In 1968–74 he was the organization’s General Director for Science. He was extremely worried about the prevailing admiration in the oecd for growth and development, without consideration for its long-term consequences. He felt and realized the need to create a non-governmental body which could ask direct questions and demand straight answers, forcing the government to think about the future. In 1967–68, Aurelio Peccei and King held several meetings, and the result was their realization that affirmative actions needed to be taken to create this non-governmental body, which they named the Club of Rome. Peccei and King were convinced that economic development needed to be viewed in a broader context, taking into account political, social, and environmental consequences. King worried about the problem of accelerating population growth, and the consumption of food, energy, and resources, which could eventually lead the world to the point of exhaustion of resources, and eventual destruction of the environment.

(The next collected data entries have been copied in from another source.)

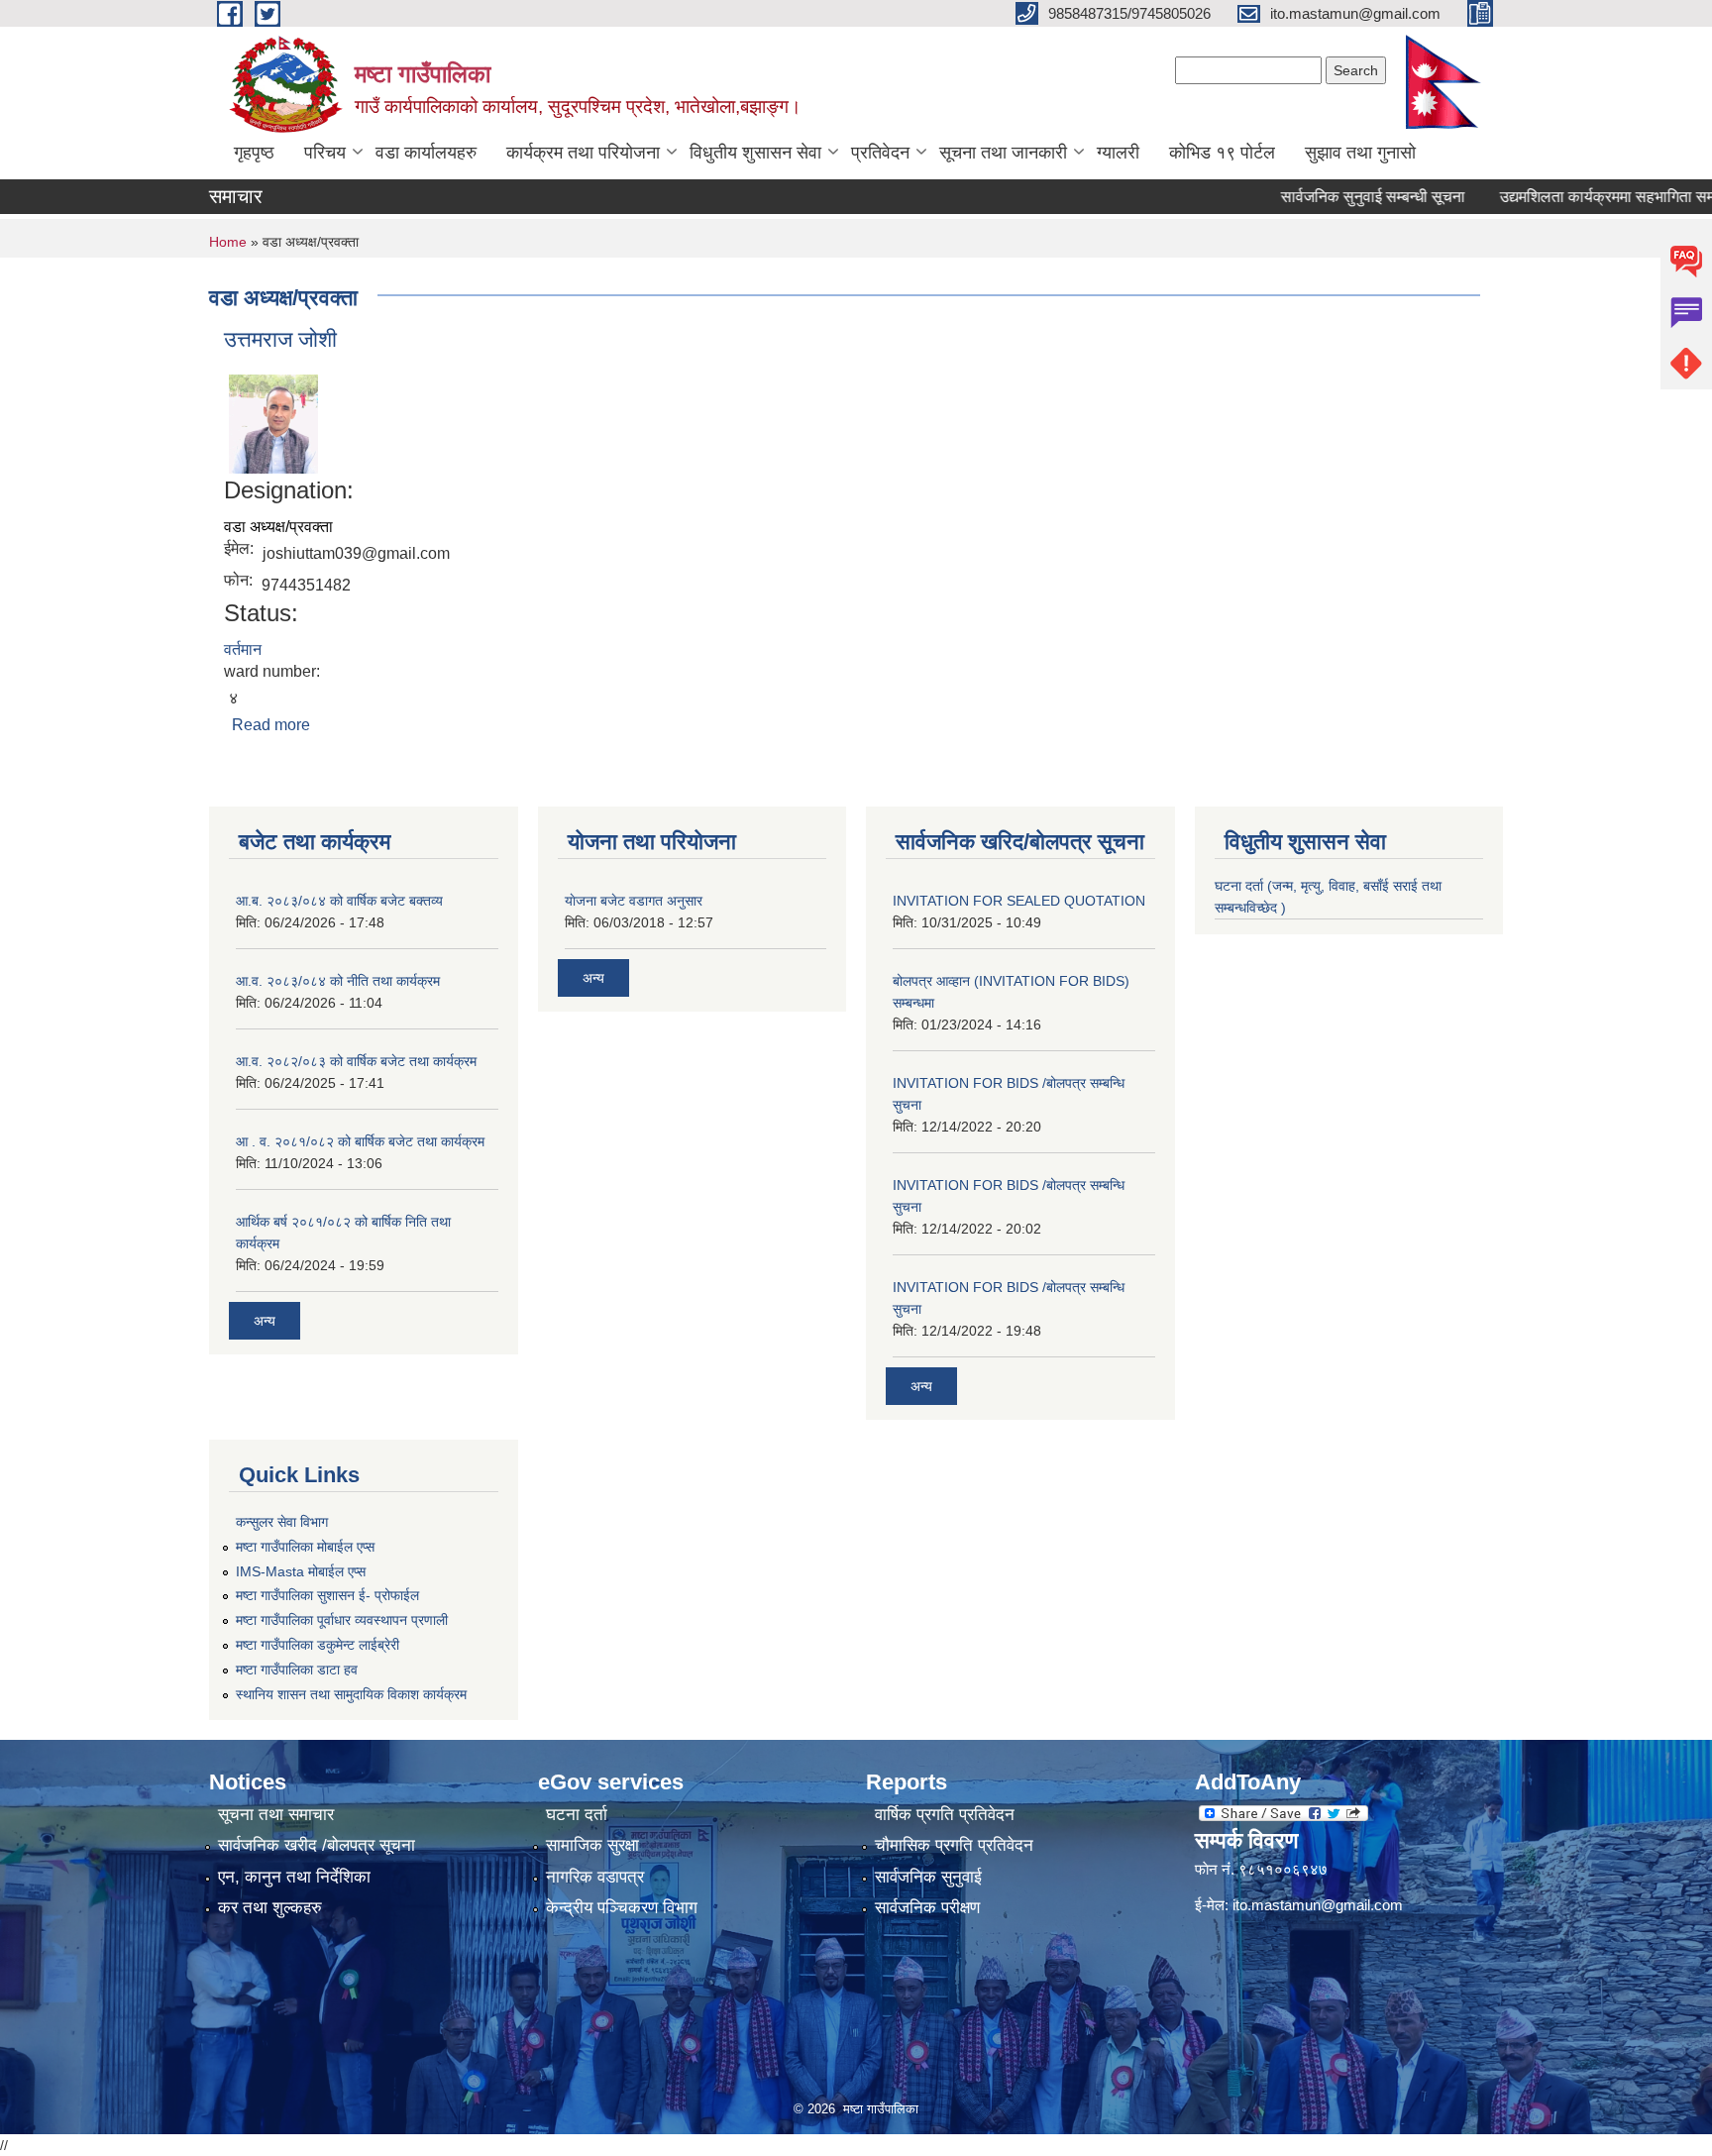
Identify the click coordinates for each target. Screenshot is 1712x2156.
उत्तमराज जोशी (280, 339)
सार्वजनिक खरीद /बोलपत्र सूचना (316, 1845)
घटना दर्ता (576, 1814)
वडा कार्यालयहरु (426, 152)
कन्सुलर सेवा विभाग (282, 1522)
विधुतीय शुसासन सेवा (755, 152)
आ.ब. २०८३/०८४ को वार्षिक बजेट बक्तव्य (339, 901)
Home (228, 242)
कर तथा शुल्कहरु (270, 1907)
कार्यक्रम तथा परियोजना (583, 152)
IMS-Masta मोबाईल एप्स (301, 1571)
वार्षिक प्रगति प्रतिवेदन (945, 1814)
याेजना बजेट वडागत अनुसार (633, 901)
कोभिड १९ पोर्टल (1222, 152)
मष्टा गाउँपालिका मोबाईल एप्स (305, 1547)
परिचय (325, 152)
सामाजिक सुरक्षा (592, 1845)
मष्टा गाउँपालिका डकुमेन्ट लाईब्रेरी (317, 1645)
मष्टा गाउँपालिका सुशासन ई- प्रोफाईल (327, 1595)
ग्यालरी (1118, 152)
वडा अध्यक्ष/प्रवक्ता (278, 526)
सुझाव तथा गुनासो (1360, 152)
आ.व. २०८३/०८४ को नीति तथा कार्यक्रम (338, 981)
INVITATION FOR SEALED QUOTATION (1019, 901)
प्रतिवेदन (880, 152)
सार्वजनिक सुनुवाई (928, 1877)
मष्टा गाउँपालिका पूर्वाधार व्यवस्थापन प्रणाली (342, 1620)
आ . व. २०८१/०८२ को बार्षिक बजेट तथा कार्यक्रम (360, 1141)
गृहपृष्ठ (254, 152)
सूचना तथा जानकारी (1003, 152)
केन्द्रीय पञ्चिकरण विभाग (621, 1907)
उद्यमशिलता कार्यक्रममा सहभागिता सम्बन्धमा (1580, 196)
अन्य (264, 1321)
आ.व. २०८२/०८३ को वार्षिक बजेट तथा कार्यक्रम (356, 1061)
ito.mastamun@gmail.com (1317, 1904)
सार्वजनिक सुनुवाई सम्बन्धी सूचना (1330, 196)
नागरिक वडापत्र (595, 1877)
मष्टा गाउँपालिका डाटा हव (297, 1669)
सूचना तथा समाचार (276, 1814)
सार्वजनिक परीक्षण (927, 1907)
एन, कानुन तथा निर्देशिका (294, 1877)
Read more (271, 724)
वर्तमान (243, 649)
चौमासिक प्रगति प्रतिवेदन (954, 1845)
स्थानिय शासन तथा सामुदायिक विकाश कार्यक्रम (351, 1694)
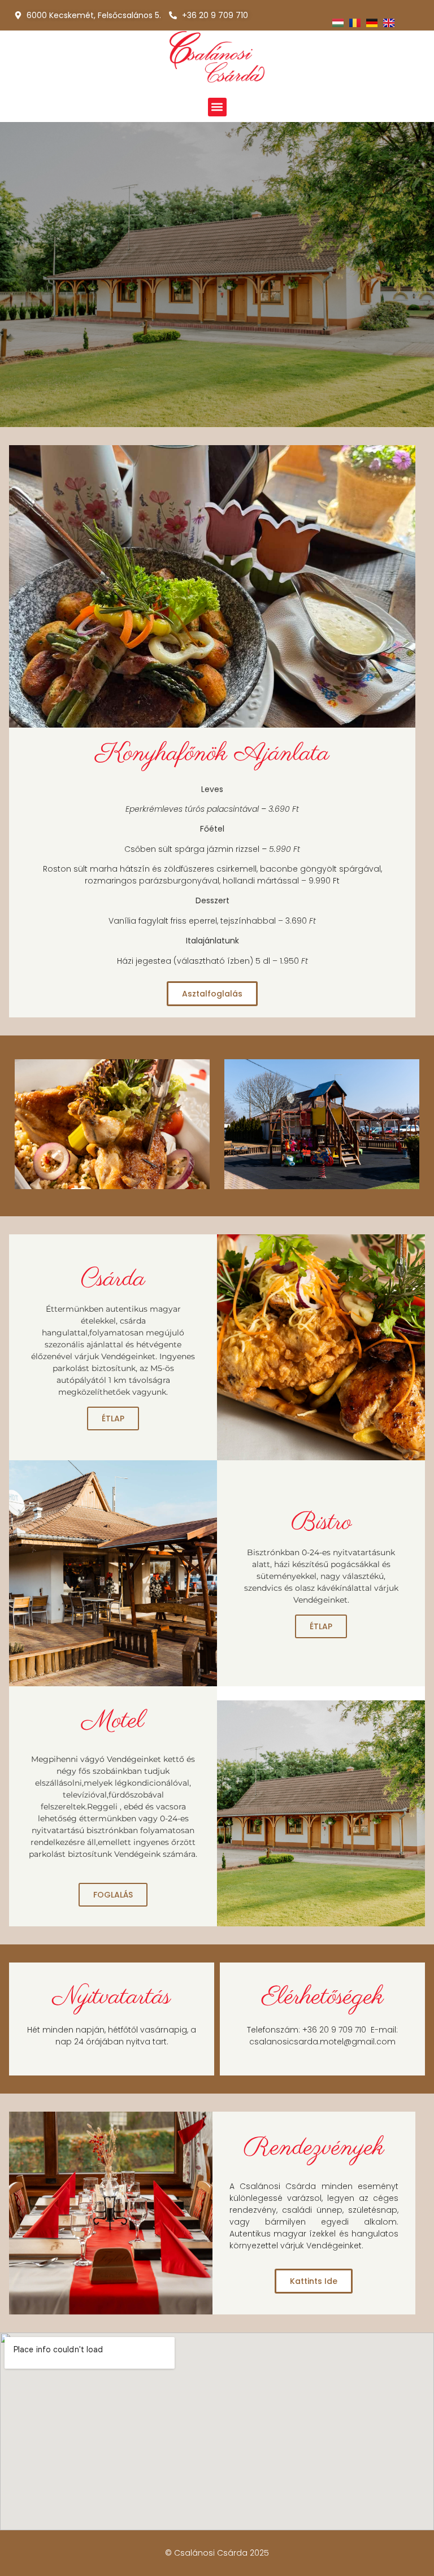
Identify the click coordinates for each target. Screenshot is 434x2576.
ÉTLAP (113, 1418)
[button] (217, 107)
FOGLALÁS (113, 1894)
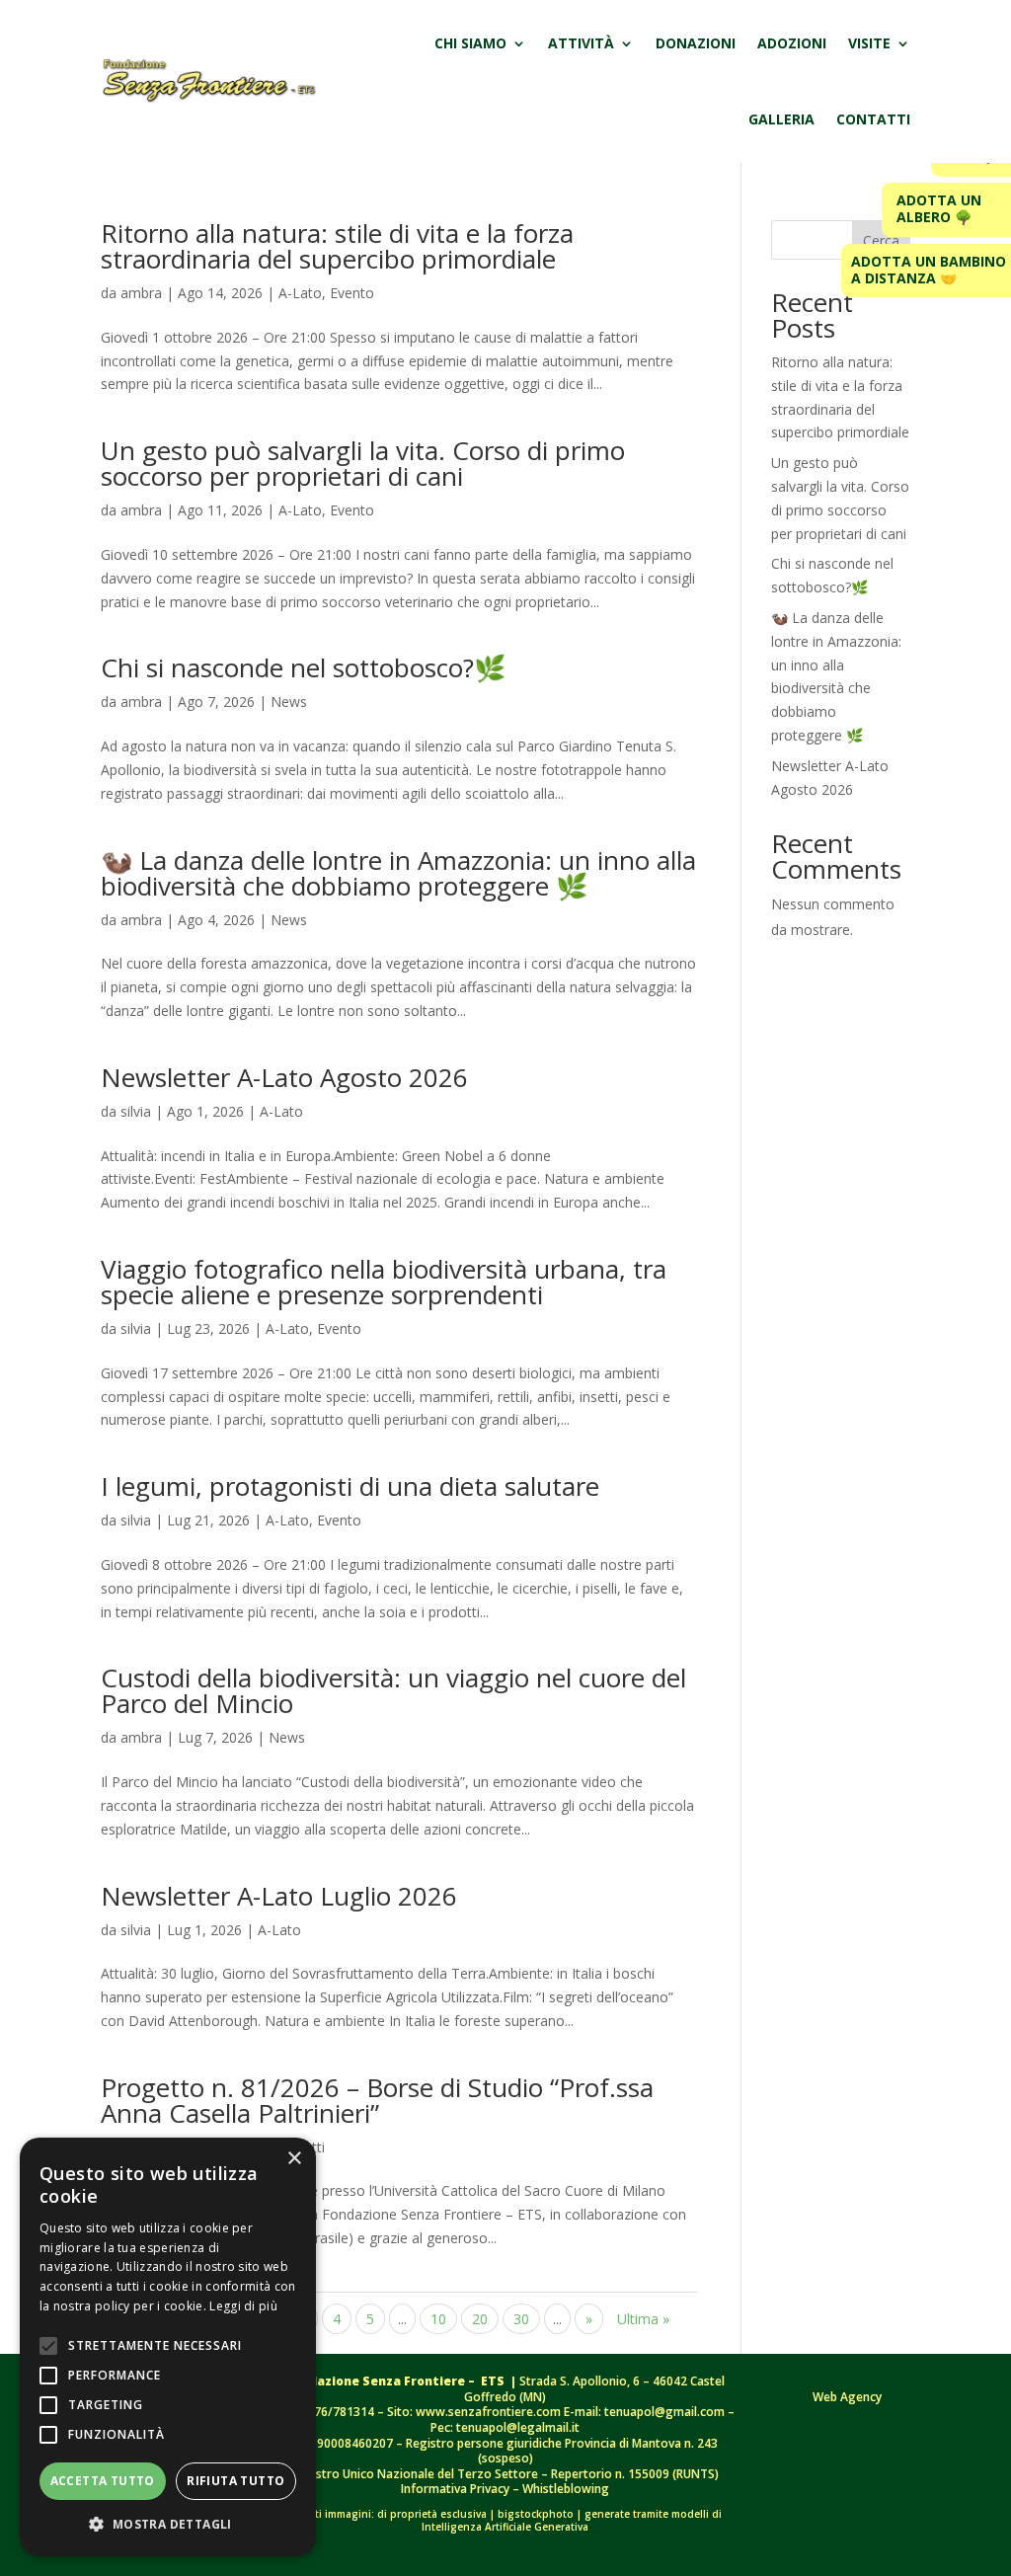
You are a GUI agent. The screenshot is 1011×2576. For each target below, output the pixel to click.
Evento (352, 292)
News (289, 701)
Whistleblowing (565, 2488)
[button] (167, 2525)
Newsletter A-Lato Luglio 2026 (279, 1895)
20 (480, 2318)
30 (521, 2318)
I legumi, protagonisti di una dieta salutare (350, 1486)
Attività (581, 43)
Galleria (781, 119)
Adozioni (791, 43)
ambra (141, 292)
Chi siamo (470, 43)
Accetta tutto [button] (102, 2480)
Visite (869, 43)
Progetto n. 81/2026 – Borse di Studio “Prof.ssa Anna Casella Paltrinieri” (377, 2100)
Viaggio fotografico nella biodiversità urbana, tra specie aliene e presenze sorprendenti (383, 1281)
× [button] (293, 2158)
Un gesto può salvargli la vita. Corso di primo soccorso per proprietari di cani (363, 463)
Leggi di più (243, 2306)
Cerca (881, 240)
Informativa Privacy (456, 2488)
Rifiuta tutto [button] (235, 2480)
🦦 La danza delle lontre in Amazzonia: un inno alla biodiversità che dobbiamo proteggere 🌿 (398, 872)
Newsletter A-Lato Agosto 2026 (284, 1077)
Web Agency (847, 2396)
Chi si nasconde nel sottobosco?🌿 (303, 667)
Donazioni (696, 43)
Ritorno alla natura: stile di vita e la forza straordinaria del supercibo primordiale (337, 245)
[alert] (168, 2347)
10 (438, 2318)
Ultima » (643, 2318)
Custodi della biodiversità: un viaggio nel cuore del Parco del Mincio (393, 1690)
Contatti (873, 119)
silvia (135, 1111)
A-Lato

He sharply criticized the concept of “growth for growth’s sake,” calling the oecd a “temple of prosperity of industrially developed countries.”

Being a pioneer in the field of sustainable development, he introduced the practice of annual surveys in the field of science policy, which were made by all participants in the oecd, and he participated in the creation of reviews of the role of science and technology in the development of society, something which was advanced for its time. He paid great attention to the problem of inequality between North and South. He emphasized the importance of cooperation between nato and the Warsaw Pact countries in the face of global challenges.

King received international recognition for his contributions to science policy, as well as for his attempts to attract the world’s attention to the problems of environmental degradation and the dangers of a worsening environment long before the existence of these problems was recognized by national governments.

He believed that in today’s technologically developing world support for science and application of high technologies should be the foundation of socially responsible government.

In his autobiography, Let the Cat Turn Around: One Man’s Traverse of the Twentieth Century, King warned mankind that globalization involves the risk that culture will be degraded.

Works.: Science and Policy: The International Stimulus (London,1974); The State of the Planet (Oxford, 1980); The First Global Revolution (New York City, 1991); Let the Cat Turn Around: One Man’s Traverse of the Twentieth Century (London, 2006).